* _PROMPT_:
Reproduce each of the items below, line for line, without changing a single character.

* _THE INPUT_:
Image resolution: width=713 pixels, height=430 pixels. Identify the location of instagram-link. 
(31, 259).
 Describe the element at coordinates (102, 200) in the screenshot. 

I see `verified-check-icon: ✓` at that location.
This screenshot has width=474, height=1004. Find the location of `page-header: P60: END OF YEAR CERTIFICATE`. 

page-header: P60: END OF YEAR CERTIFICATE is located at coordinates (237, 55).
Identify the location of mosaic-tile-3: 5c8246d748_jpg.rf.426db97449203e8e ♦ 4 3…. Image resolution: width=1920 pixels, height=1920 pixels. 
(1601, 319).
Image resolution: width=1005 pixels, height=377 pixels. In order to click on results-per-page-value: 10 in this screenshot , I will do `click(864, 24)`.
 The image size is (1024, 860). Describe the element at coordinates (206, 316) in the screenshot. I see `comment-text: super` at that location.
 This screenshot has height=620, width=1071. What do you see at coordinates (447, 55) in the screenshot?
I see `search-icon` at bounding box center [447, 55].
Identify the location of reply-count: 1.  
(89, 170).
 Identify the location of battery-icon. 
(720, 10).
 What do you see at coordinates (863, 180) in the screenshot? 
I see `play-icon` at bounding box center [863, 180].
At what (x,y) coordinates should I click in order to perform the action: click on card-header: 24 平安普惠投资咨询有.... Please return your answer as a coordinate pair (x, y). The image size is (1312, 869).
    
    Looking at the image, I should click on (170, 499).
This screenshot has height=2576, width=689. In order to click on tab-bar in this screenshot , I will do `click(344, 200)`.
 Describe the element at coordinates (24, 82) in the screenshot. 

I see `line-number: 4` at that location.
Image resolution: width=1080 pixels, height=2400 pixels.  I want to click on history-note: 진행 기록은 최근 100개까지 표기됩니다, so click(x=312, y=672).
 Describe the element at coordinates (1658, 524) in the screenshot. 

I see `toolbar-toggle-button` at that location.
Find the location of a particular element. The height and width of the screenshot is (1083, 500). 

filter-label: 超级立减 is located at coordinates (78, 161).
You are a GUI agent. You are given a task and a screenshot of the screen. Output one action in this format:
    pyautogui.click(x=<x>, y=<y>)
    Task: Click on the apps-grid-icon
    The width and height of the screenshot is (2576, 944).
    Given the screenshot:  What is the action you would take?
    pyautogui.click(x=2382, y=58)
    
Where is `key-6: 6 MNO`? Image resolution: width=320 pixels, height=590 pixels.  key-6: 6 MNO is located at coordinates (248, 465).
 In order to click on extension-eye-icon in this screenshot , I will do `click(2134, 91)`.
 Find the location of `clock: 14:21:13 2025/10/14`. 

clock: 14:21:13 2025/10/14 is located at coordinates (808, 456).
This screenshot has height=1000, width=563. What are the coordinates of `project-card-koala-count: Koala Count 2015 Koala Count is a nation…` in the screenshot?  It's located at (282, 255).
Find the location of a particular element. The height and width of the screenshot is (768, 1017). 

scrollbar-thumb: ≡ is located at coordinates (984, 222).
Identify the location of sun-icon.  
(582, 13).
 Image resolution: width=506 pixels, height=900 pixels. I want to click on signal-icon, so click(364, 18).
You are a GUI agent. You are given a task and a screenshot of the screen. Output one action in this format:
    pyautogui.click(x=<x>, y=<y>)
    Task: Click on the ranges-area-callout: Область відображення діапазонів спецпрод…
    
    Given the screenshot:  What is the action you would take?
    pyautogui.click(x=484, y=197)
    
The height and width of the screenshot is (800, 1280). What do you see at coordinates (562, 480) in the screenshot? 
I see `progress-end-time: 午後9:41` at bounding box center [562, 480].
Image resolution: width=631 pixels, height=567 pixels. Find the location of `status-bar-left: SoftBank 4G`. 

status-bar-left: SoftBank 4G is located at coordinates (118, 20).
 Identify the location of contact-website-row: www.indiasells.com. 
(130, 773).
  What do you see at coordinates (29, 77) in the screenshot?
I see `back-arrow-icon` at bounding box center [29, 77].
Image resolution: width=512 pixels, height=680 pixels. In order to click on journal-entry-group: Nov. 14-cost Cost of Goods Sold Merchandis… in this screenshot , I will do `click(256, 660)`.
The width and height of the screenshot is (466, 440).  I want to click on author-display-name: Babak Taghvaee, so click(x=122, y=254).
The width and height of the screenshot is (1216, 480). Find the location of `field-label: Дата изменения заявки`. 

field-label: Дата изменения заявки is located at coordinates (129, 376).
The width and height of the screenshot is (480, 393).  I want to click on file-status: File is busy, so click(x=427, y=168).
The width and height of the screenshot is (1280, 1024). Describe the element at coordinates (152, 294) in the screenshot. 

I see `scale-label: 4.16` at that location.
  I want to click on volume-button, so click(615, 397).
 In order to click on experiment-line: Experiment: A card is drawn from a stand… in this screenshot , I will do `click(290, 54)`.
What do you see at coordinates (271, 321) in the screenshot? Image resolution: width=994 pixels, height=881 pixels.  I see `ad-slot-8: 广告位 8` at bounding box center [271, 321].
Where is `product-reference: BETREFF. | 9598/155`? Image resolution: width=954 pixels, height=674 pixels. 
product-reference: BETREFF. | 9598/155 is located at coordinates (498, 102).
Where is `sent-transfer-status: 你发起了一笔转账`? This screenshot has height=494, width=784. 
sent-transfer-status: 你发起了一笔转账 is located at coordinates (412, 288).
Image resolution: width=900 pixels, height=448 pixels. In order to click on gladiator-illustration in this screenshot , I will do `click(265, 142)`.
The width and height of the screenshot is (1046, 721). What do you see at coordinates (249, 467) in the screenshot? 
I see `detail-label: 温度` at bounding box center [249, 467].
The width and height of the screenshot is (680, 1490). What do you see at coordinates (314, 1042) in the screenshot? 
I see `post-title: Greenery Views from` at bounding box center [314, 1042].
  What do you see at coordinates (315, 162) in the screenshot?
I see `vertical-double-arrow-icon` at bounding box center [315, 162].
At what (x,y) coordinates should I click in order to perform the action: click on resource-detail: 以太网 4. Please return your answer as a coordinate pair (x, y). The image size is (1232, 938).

* _RESPONSE TO THE EXERCISE_:
Image resolution: width=713 pixels, height=430 pixels. Identify the location of instagram-link. 
(31, 259).
 Describe the element at coordinates (102, 200) in the screenshot. 

I see `verified-check-icon: ✓` at that location.
This screenshot has width=474, height=1004. Find the location of `page-header: P60: END OF YEAR CERTIFICATE`. 

page-header: P60: END OF YEAR CERTIFICATE is located at coordinates (237, 55).
Identify the location of mosaic-tile-3: 5c8246d748_jpg.rf.426db97449203e8e ♦ 4 3…. Image resolution: width=1920 pixels, height=1920 pixels. 
(1601, 319).
Image resolution: width=1005 pixels, height=377 pixels. In order to click on results-per-page-value: 10 in this screenshot , I will do `click(864, 24)`.
 The image size is (1024, 860). Describe the element at coordinates (206, 316) in the screenshot. I see `comment-text: super` at that location.
 This screenshot has height=620, width=1071. What do you see at coordinates (447, 55) in the screenshot?
I see `search-icon` at bounding box center [447, 55].
Identify the location of reply-count: 1.  
(89, 170).
 Identify the location of battery-icon. 
(720, 10).
 What do you see at coordinates (863, 180) in the screenshot? 
I see `play-icon` at bounding box center [863, 180].
At what (x,y) coordinates should I click in order to perform the action: click on card-header: 24 平安普惠投资咨询有.... Please return your answer as a coordinate pair (x, y). The image size is (1312, 869).
    
    Looking at the image, I should click on (170, 499).
This screenshot has height=2576, width=689. In order to click on tab-bar in this screenshot , I will do `click(344, 200)`.
 Describe the element at coordinates (24, 82) in the screenshot. 

I see `line-number: 4` at that location.
Image resolution: width=1080 pixels, height=2400 pixels.  I want to click on history-note: 진행 기록은 최근 100개까지 표기됩니다, so click(x=312, y=672).
 Describe the element at coordinates (1658, 524) in the screenshot. 

I see `toolbar-toggle-button` at that location.
Find the location of a particular element. The height and width of the screenshot is (1083, 500). 

filter-label: 超级立减 is located at coordinates (78, 161).
You are a GUI agent. You are given a task and a screenshot of the screen. Output one action in this format:
    pyautogui.click(x=<x>, y=<y>)
    Task: Click on the apps-grid-icon
    The width and height of the screenshot is (2576, 944).
    Given the screenshot:  What is the action you would take?
    pyautogui.click(x=2382, y=58)
    
Where is `key-6: 6 MNO`? Image resolution: width=320 pixels, height=590 pixels.  key-6: 6 MNO is located at coordinates (248, 465).
 In order to click on extension-eye-icon in this screenshot , I will do `click(2134, 91)`.
 Find the location of `clock: 14:21:13 2025/10/14`. 

clock: 14:21:13 2025/10/14 is located at coordinates (808, 456).
This screenshot has height=1000, width=563. What are the coordinates of `project-card-koala-count: Koala Count 2015 Koala Count is a nation…` in the screenshot?  It's located at (282, 255).
Find the location of a particular element. The height and width of the screenshot is (768, 1017). 

scrollbar-thumb: ≡ is located at coordinates (984, 222).
Identify the location of sun-icon.  
(582, 13).
 Image resolution: width=506 pixels, height=900 pixels. I want to click on signal-icon, so click(364, 18).
You are a GUI agent. You are given a task and a screenshot of the screen. Output one action in this format:
    pyautogui.click(x=<x>, y=<y>)
    Task: Click on the ranges-area-callout: Область відображення діапазонів спецпрод…
    
    Given the screenshot:  What is the action you would take?
    pyautogui.click(x=484, y=197)
    
The height and width of the screenshot is (800, 1280). What do you see at coordinates (562, 480) in the screenshot? 
I see `progress-end-time: 午後9:41` at bounding box center [562, 480].
Image resolution: width=631 pixels, height=567 pixels. Find the location of `status-bar-left: SoftBank 4G`. 

status-bar-left: SoftBank 4G is located at coordinates (118, 20).
 Identify the location of contact-website-row: www.indiasells.com. 
(130, 773).
  What do you see at coordinates (29, 77) in the screenshot?
I see `back-arrow-icon` at bounding box center [29, 77].
Image resolution: width=512 pixels, height=680 pixels. In order to click on journal-entry-group: Nov. 14-cost Cost of Goods Sold Merchandis… in this screenshot , I will do `click(256, 660)`.
The width and height of the screenshot is (466, 440).  I want to click on author-display-name: Babak Taghvaee, so click(x=122, y=254).
The width and height of the screenshot is (1216, 480). Find the location of `field-label: Дата изменения заявки`. 

field-label: Дата изменения заявки is located at coordinates (129, 376).
The width and height of the screenshot is (480, 393).  I want to click on file-status: File is busy, so click(x=427, y=168).
The width and height of the screenshot is (1280, 1024). Describe the element at coordinates (152, 294) in the screenshot. 

I see `scale-label: 4.16` at that location.
  I want to click on volume-button, so click(615, 397).
 In order to click on experiment-line: Experiment: A card is drawn from a stand… in this screenshot , I will do `click(290, 54)`.
What do you see at coordinates (271, 321) in the screenshot? Image resolution: width=994 pixels, height=881 pixels.  I see `ad-slot-8: 广告位 8` at bounding box center [271, 321].
Where is `product-reference: BETREFF. | 9598/155`? Image resolution: width=954 pixels, height=674 pixels. 
product-reference: BETREFF. | 9598/155 is located at coordinates (498, 102).
Where is `sent-transfer-status: 你发起了一笔转账`? This screenshot has height=494, width=784. 
sent-transfer-status: 你发起了一笔转账 is located at coordinates (412, 288).
Image resolution: width=900 pixels, height=448 pixels. In order to click on gladiator-illustration in this screenshot , I will do `click(265, 142)`.
The width and height of the screenshot is (1046, 721). What do you see at coordinates (249, 467) in the screenshot? 
I see `detail-label: 温度` at bounding box center [249, 467].
The width and height of the screenshot is (680, 1490). What do you see at coordinates (314, 1042) in the screenshot? 
I see `post-title: Greenery Views from` at bounding box center [314, 1042].
  What do you see at coordinates (315, 162) in the screenshot?
I see `vertical-double-arrow-icon` at bounding box center [315, 162].
At what (x,y) coordinates should I click in order to perform the action: click on resource-detail: 以太网 4. Please return your answer as a coordinate pair (x, y). The image size is (1232, 938).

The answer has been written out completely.